Texto base ::

Warat defendia que mesmo os juristas, e em especial os meros operadores do Direito, guardam um senso comum, com percepções vulgares e pouco refletidas, algo incultas e bastante superficiais, sobre temas que dizem respeito ao próprio universo do Direito.
Como ocidentais, fomos todos educados em uma percepção da democracia e do Estado de Direito inteiramente alicerçada nas tradições greco-romano-cristãs e portanto temos uma “pré-compreensão”, cultural, histórica, que nos acompanha em tudo o que buscamos apreender e que torna todo e qualquer processo de conhecimento nas Humanidades um processo de fusão de horizontes entre a tradição do autor e a tradição do intérprete, como o maior filósofo do século XX, Hans Georg Gadamer, ensinou às novas gerações.
O século XX foi inteiramente hegemonizado, em escala global, pela cultura norte-americana e anglófona, na qual Estado de Direito e democracia não se confundem, até por não haver tradução perfeita para a língua inglesa deste que é o maior projeto da cultura ocidental (o Estado de Direito). A grande ênfase determinada pelo Hegemon planetário sempre foi naquilo que lhes parecia central, a democracia, ainda que esta seja, talvez, das palavras mais polissêmicas de toda a história humana.

Dados registrados ::
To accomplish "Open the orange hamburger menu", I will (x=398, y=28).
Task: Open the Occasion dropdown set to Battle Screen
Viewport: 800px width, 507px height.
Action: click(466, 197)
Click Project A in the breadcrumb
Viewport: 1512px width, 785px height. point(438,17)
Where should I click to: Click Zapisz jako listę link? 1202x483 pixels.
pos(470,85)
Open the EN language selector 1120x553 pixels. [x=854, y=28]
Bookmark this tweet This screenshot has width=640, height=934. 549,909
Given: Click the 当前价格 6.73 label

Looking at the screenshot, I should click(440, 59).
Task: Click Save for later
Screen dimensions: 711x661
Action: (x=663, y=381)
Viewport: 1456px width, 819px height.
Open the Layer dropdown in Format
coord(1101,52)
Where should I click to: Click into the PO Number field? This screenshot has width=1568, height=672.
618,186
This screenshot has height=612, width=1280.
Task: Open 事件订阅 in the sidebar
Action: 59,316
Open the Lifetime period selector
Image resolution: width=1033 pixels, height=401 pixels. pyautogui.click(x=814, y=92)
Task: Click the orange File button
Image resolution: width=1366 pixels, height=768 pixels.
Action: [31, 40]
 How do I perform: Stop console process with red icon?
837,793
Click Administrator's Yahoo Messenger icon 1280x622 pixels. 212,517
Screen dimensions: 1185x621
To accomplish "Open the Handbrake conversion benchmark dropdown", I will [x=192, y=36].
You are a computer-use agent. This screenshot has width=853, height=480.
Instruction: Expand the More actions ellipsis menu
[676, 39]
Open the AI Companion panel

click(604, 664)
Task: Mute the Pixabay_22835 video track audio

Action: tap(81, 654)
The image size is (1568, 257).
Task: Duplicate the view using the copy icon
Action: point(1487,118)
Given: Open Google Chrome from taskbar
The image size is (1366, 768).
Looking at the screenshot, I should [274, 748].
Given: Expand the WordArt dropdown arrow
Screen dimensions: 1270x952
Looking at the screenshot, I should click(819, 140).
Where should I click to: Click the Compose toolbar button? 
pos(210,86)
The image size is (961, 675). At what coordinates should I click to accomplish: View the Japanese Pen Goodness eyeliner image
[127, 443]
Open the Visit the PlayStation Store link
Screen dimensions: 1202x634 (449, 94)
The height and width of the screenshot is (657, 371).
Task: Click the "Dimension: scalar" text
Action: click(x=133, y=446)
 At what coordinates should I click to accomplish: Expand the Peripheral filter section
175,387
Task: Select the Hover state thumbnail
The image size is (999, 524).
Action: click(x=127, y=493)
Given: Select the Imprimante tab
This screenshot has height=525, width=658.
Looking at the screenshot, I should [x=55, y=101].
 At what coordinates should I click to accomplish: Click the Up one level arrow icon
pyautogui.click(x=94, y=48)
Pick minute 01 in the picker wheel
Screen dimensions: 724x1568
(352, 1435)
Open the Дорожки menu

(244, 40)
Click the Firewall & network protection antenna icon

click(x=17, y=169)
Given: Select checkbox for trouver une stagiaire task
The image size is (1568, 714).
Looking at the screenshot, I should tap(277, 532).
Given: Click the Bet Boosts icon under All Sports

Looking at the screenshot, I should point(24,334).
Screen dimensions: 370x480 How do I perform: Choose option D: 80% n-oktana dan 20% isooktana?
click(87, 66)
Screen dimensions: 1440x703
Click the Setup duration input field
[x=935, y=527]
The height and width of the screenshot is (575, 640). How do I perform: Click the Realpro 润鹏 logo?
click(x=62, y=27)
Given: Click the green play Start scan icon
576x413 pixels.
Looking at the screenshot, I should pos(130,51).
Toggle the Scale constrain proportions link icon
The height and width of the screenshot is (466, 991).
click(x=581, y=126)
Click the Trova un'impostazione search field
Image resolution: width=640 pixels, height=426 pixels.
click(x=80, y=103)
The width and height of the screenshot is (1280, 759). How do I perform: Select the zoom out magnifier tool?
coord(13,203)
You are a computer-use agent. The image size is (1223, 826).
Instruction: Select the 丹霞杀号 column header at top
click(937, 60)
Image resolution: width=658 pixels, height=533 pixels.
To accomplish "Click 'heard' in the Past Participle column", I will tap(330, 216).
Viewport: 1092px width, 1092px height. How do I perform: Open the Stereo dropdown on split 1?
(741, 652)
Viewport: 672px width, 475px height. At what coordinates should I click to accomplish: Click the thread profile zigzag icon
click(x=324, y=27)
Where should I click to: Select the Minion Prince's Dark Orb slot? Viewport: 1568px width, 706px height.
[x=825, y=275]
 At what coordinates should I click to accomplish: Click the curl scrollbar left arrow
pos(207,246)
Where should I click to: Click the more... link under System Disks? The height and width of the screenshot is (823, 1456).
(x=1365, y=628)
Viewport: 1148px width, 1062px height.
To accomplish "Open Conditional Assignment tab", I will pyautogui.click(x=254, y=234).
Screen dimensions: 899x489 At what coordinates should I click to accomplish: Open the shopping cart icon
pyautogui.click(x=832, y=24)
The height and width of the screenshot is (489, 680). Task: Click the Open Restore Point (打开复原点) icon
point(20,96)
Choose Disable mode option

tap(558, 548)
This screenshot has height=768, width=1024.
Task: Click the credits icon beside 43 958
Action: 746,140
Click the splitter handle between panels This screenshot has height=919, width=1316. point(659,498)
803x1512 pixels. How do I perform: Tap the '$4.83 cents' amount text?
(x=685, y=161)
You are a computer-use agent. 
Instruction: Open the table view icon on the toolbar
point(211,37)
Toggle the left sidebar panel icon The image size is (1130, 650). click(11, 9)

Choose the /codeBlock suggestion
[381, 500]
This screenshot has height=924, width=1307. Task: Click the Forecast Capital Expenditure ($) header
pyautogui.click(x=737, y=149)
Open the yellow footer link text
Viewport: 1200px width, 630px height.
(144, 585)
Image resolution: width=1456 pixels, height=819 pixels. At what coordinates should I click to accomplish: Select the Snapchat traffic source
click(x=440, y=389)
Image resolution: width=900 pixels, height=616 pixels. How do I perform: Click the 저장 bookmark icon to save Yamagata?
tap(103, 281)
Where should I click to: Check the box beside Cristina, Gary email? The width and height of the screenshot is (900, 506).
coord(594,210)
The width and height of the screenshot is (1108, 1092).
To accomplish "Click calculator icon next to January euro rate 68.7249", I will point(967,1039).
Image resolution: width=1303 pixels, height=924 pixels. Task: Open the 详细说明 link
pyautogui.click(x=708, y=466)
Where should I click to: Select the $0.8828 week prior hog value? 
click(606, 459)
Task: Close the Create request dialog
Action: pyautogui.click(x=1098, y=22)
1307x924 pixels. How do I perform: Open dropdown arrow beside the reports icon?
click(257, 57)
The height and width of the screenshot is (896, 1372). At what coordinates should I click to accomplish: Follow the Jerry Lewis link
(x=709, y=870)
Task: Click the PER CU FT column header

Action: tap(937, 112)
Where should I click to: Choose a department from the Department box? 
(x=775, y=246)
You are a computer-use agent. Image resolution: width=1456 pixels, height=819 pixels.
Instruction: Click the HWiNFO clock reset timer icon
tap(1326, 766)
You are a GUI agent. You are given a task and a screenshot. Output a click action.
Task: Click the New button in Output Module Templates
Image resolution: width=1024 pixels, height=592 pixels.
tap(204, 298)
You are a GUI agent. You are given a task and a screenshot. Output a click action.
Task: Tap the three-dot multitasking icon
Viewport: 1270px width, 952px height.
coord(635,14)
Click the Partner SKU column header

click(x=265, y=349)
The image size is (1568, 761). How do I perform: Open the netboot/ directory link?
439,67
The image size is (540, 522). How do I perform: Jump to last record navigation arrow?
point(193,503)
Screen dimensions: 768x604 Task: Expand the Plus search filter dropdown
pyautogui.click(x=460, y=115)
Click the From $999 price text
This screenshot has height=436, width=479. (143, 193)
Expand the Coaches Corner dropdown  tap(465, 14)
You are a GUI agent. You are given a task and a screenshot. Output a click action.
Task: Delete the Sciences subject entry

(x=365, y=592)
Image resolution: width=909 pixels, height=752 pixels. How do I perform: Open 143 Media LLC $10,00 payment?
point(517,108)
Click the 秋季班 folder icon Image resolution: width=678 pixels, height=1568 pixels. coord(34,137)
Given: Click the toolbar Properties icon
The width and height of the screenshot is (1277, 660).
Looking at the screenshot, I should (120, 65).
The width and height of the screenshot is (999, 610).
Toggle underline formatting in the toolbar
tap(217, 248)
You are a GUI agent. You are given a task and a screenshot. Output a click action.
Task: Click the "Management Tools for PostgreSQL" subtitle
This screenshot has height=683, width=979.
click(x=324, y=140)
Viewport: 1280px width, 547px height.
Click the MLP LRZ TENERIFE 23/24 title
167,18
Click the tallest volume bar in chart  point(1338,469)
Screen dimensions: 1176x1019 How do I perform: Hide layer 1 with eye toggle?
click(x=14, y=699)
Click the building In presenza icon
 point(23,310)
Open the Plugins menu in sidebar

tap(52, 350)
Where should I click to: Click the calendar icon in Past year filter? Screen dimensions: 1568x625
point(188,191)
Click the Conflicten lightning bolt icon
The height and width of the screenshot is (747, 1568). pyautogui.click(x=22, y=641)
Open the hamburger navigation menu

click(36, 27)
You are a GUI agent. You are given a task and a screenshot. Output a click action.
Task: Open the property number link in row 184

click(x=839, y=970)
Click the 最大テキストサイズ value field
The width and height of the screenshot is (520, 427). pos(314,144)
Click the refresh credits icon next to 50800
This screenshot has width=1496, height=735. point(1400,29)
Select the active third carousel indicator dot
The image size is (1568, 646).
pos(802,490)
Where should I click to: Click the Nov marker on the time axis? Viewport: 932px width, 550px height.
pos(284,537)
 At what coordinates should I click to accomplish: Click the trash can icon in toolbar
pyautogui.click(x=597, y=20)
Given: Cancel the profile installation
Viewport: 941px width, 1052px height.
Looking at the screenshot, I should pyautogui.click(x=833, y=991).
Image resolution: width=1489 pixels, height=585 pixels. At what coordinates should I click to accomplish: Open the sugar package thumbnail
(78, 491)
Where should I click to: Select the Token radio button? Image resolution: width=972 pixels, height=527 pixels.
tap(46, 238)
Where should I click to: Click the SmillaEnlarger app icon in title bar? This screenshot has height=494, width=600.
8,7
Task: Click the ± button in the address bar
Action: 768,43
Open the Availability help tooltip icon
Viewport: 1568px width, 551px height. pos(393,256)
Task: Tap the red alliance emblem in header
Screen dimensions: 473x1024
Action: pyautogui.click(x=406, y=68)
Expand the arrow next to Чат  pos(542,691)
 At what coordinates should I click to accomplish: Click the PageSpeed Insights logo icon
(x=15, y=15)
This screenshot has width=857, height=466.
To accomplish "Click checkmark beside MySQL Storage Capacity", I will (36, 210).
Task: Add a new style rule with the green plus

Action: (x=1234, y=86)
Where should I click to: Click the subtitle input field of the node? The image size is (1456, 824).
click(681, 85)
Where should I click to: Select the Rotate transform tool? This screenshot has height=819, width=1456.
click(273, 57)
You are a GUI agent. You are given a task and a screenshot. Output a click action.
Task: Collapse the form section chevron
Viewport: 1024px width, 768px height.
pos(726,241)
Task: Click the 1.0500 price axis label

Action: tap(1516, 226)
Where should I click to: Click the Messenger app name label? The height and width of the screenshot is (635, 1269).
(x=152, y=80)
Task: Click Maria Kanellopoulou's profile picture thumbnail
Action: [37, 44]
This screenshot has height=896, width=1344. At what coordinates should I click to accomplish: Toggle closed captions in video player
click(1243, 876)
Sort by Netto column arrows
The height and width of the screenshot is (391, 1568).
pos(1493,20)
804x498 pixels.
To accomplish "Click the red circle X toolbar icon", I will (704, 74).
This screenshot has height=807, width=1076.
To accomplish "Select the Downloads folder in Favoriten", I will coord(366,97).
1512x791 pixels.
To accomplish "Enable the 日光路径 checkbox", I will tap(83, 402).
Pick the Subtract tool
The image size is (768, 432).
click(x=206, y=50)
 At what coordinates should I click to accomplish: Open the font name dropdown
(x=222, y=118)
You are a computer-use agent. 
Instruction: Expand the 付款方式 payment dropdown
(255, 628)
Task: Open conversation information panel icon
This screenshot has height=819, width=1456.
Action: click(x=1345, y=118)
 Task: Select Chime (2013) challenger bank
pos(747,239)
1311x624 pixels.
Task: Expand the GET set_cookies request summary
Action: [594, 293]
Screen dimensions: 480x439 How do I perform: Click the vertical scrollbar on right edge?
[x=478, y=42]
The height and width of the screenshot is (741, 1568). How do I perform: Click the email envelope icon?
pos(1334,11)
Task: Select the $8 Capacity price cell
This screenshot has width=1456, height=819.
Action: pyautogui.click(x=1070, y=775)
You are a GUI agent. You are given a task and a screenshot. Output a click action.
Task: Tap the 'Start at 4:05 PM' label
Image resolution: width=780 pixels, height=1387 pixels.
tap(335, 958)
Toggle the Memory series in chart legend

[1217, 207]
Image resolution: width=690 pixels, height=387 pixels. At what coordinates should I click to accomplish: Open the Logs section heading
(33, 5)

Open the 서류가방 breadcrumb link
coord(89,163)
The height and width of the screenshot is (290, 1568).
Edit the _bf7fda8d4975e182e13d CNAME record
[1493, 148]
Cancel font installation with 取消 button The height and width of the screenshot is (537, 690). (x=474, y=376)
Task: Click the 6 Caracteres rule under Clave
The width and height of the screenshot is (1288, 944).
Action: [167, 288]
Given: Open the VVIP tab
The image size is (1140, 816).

Requisitos da tarefa :: Reproduza sem alterações o trecho do texto base que se inicia com as palavras "Como ocidentais, fomos" e se encerra com "às novas gerações.".

Resultado final ::
Como ocidentais, fomos todos educados em uma percepção da democracia e do Estado de Direito inteiramente alicerçada nas tradições greco-romano-cristãs e portanto temos uma “pré-compreensão”, cultural, histórica, que nos acompanha em tudo o que buscamos apreender e que torna todo e qualquer processo de conhecimento nas Humanidades um processo de fusão de horizontes entre a tradição do autor e a tradição do intérprete, como o maior filósofo do século XX, Hans Georg Gadamer, ensinou às novas gerações.